Lustgarten
In the two decades I have lived in Berlin, one of the few places that has held an unusually magical vibe and meaning for me is the immediate area around the Berliner Dom, that monumental cathedral on the Museumsinsel in the heart of the city. Its voluptuous neo-baroque appearance contrasted sharply with the socialist architecture of nearby Alexanderplatz with its iconic TV-tower punctuating the skyline, especially during the years when the brown, glass-clad, monster of the Palace of the Republic still cast its shadow over the area. The church overlooks the geometric Lustgarten park stretching toward the column-lined, Roman temple like, Altes Museum. The atmosphere has always seemed strangely out of place to me. Like fragments of imagined cities thrown together into one almost dreamlike landscape.

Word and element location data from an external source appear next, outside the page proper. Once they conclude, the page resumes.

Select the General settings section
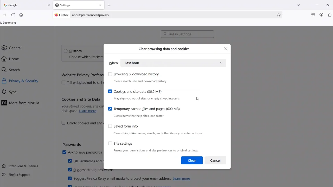This screenshot has width=333, height=187. tap(15, 48)
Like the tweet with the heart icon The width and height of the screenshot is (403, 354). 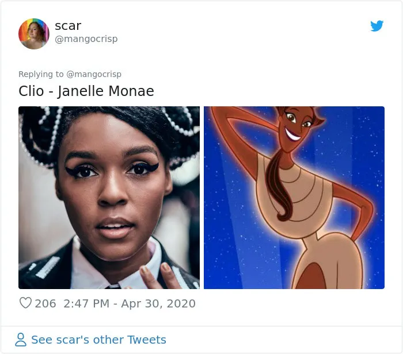click(x=25, y=303)
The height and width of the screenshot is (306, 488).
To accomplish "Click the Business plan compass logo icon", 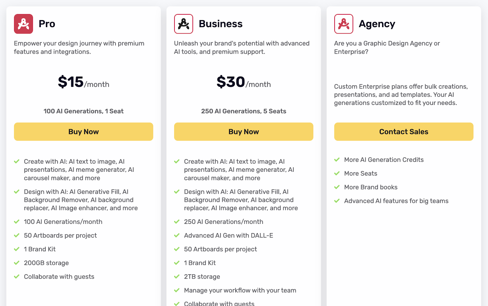I will coord(184,24).
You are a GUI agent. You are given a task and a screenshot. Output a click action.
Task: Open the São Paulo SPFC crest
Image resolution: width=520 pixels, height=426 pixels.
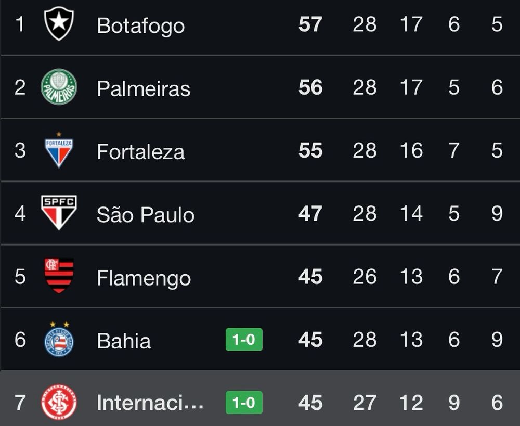point(59,213)
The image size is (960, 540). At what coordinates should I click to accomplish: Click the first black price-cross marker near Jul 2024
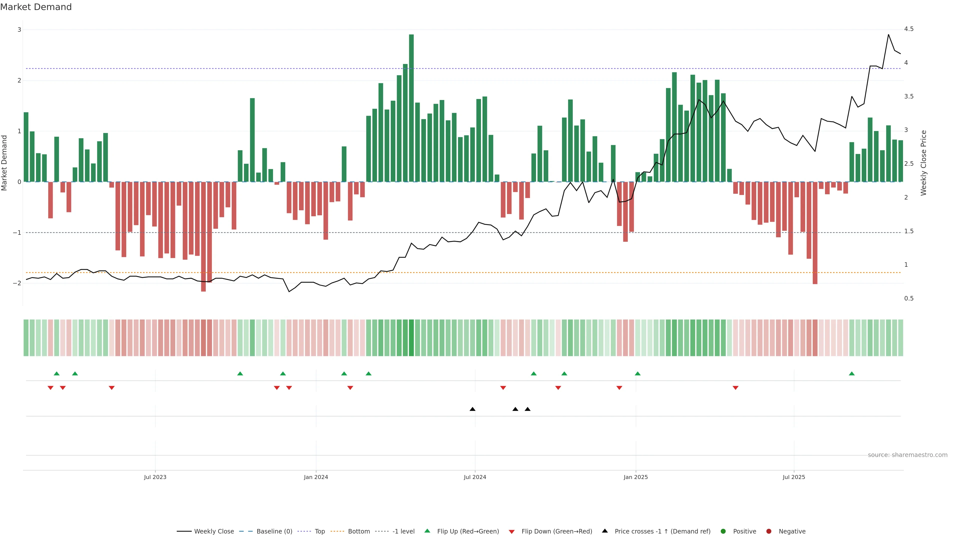(473, 409)
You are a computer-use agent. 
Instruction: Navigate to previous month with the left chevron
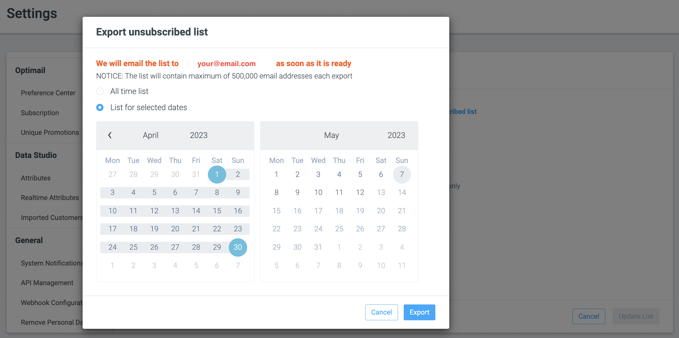pos(110,135)
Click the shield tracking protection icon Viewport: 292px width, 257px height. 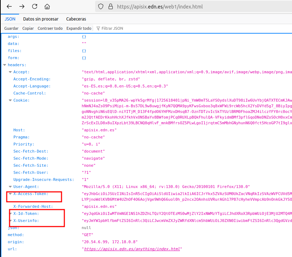click(x=101, y=7)
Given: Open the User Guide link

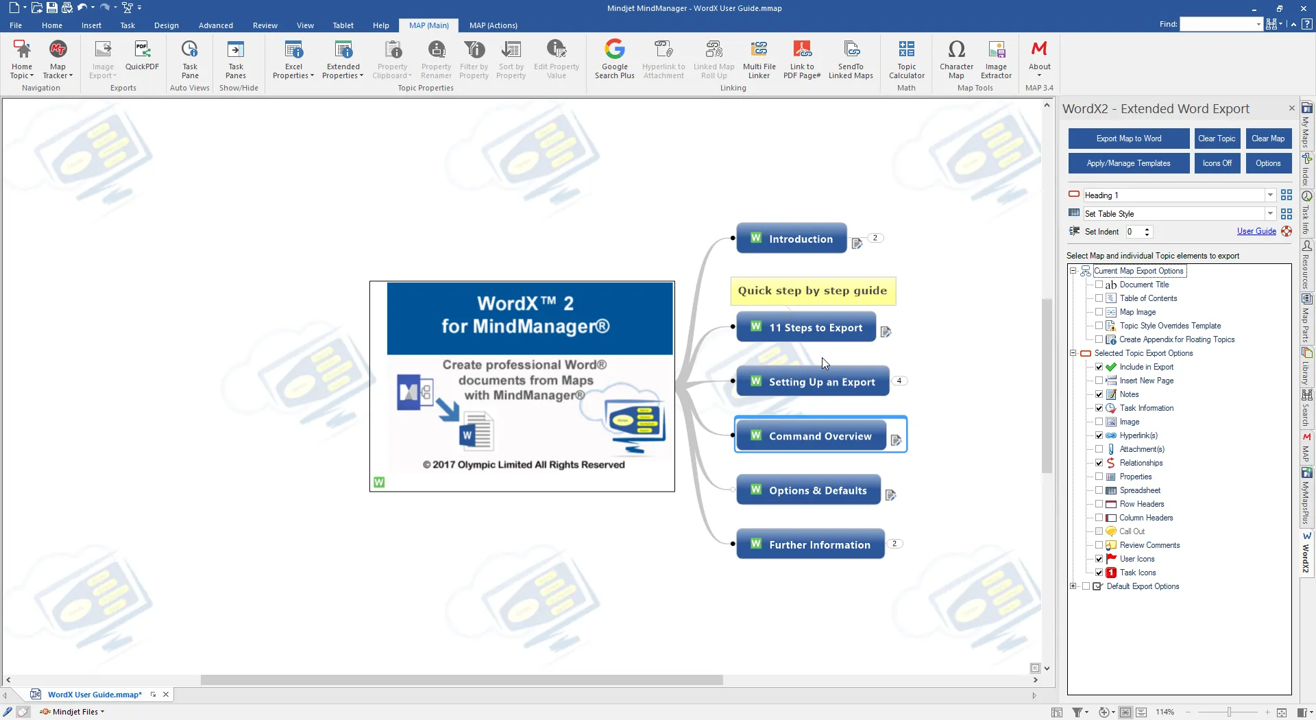Looking at the screenshot, I should [x=1256, y=231].
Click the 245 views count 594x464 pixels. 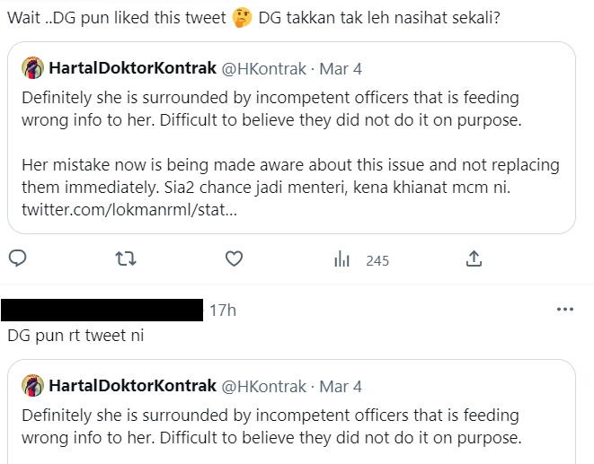click(377, 260)
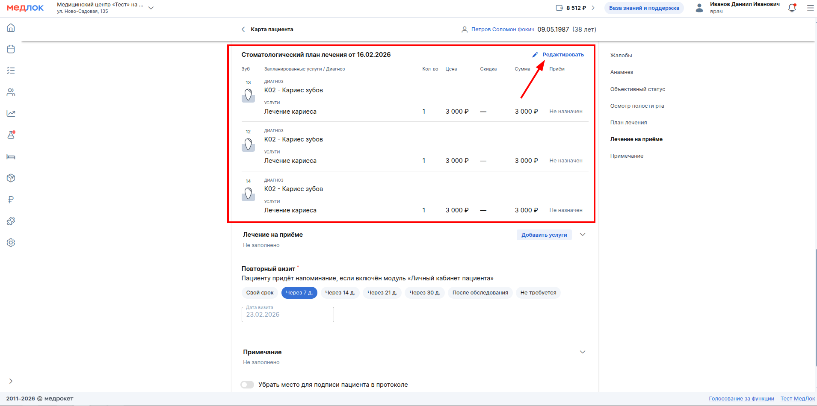Click the notification bell icon

[792, 8]
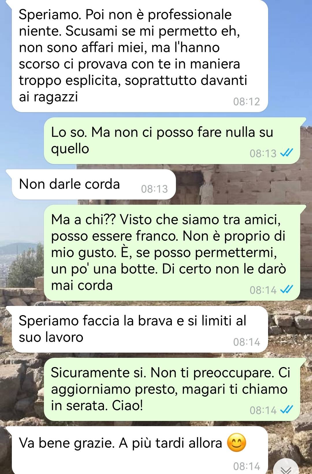Image resolution: width=312 pixels, height=474 pixels.
Task: Tap the 08:12 timestamp on first message
Action: pyautogui.click(x=246, y=101)
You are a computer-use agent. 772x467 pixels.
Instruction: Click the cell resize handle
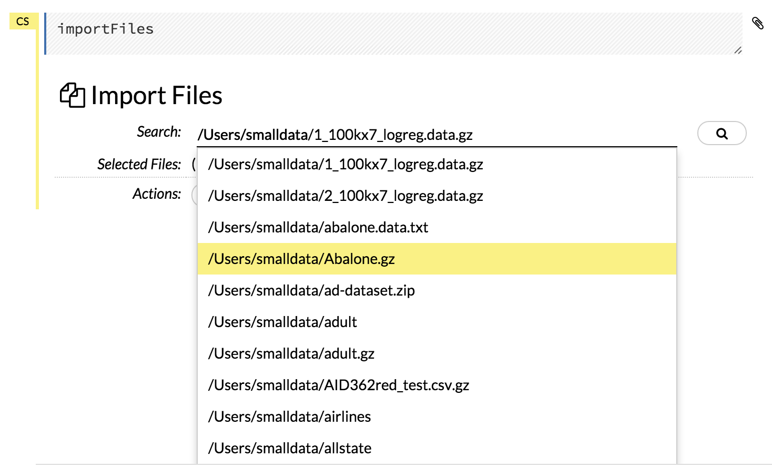coord(739,50)
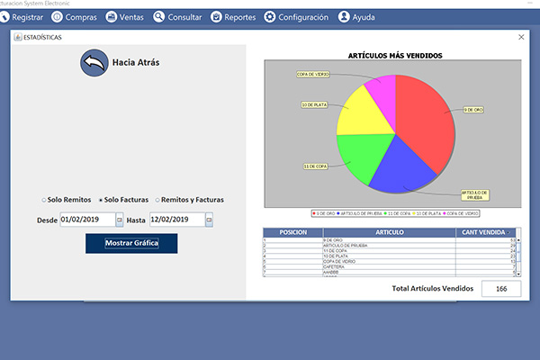540x360 pixels.
Task: Click the Registrar pencil icon
Action: click(x=5, y=16)
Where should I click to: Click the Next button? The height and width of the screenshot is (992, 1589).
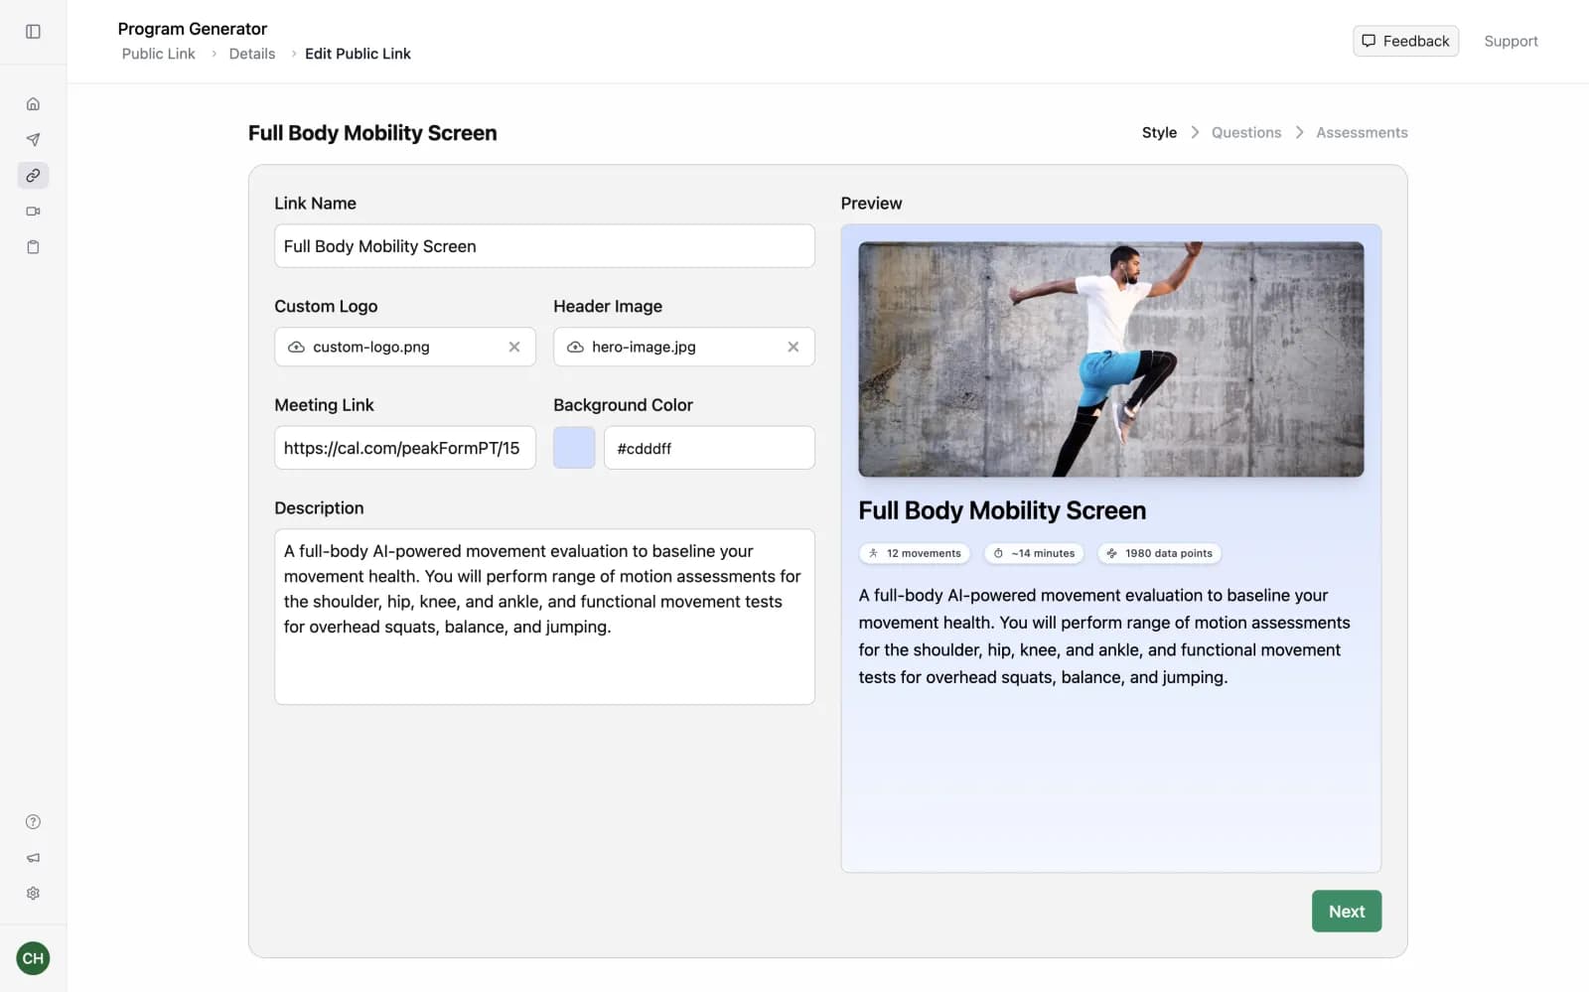tap(1347, 911)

A particularly unforgettable moment tied to this place was one July afternoon in 2002. The weather was unusually bad for mid-July, with occasional rain showers and gusty wind. My girlfriend, a handful of old friends, and I sat on the grassy area north of the cathedral with a hundred or so others, drinking beer, smoking cigarettes, and listening to the concert of French electronica/dream-pop duo Air, from afar, the music drifting across the park from the Museumsinsel Festival just a few hundred meters away. Their music had played a crucial role in all of our late coming-of-age. I recall letting myself get caught in a gripping swell of Air's ethereal soundscape, the music building tension in complete synchronicity with the increasingly violent bursts of wind tearing through the chestnut trees, swaying them in a dance to the beats, carrying hundreds of leaves into the sky and sending them spiraling around the oxidized copper tips of the cathedral's towers. The harmony between the elements felt so perfectly choreographed that people in the little park began clapping and raising their voices in spontaneous joy.
Several years later, on a late summer evening, crossing the Lustgarten with my iPod on, emotionally shaken and lost in anxious thought after the end of a five-year relationship, insecure and afraid of what lay ahead, I found myself suddenly transported back to that moment. The gritty big-band horn hook of The Prodigy's "Stand Up" faded into my consciousness when something in the sky caught my eye. Above the cathedral that was glowing in the evening light, an enormous flock of thousands of birds was murmurating. Just as the track's breakbeat and fuzzy bassline kicked in, building toward the first drop, the fluid mass of birds shape-shifted into a tongue-like wave painting a black-speckled upward spiral into the orange sky. The convergence of image, sound, and my own emotional state hit me with such force that tears sprang to my eyes and I had to sit down. It was a moment of simultaneous grief and breathtaking joy, instantly resonating with that afternoon with Air years earlier, and I lay down on a stone bench and kept watching the birds, the track on loop, for I don't know how long, crying, desperately trying to hold on to the moment for as long as possible.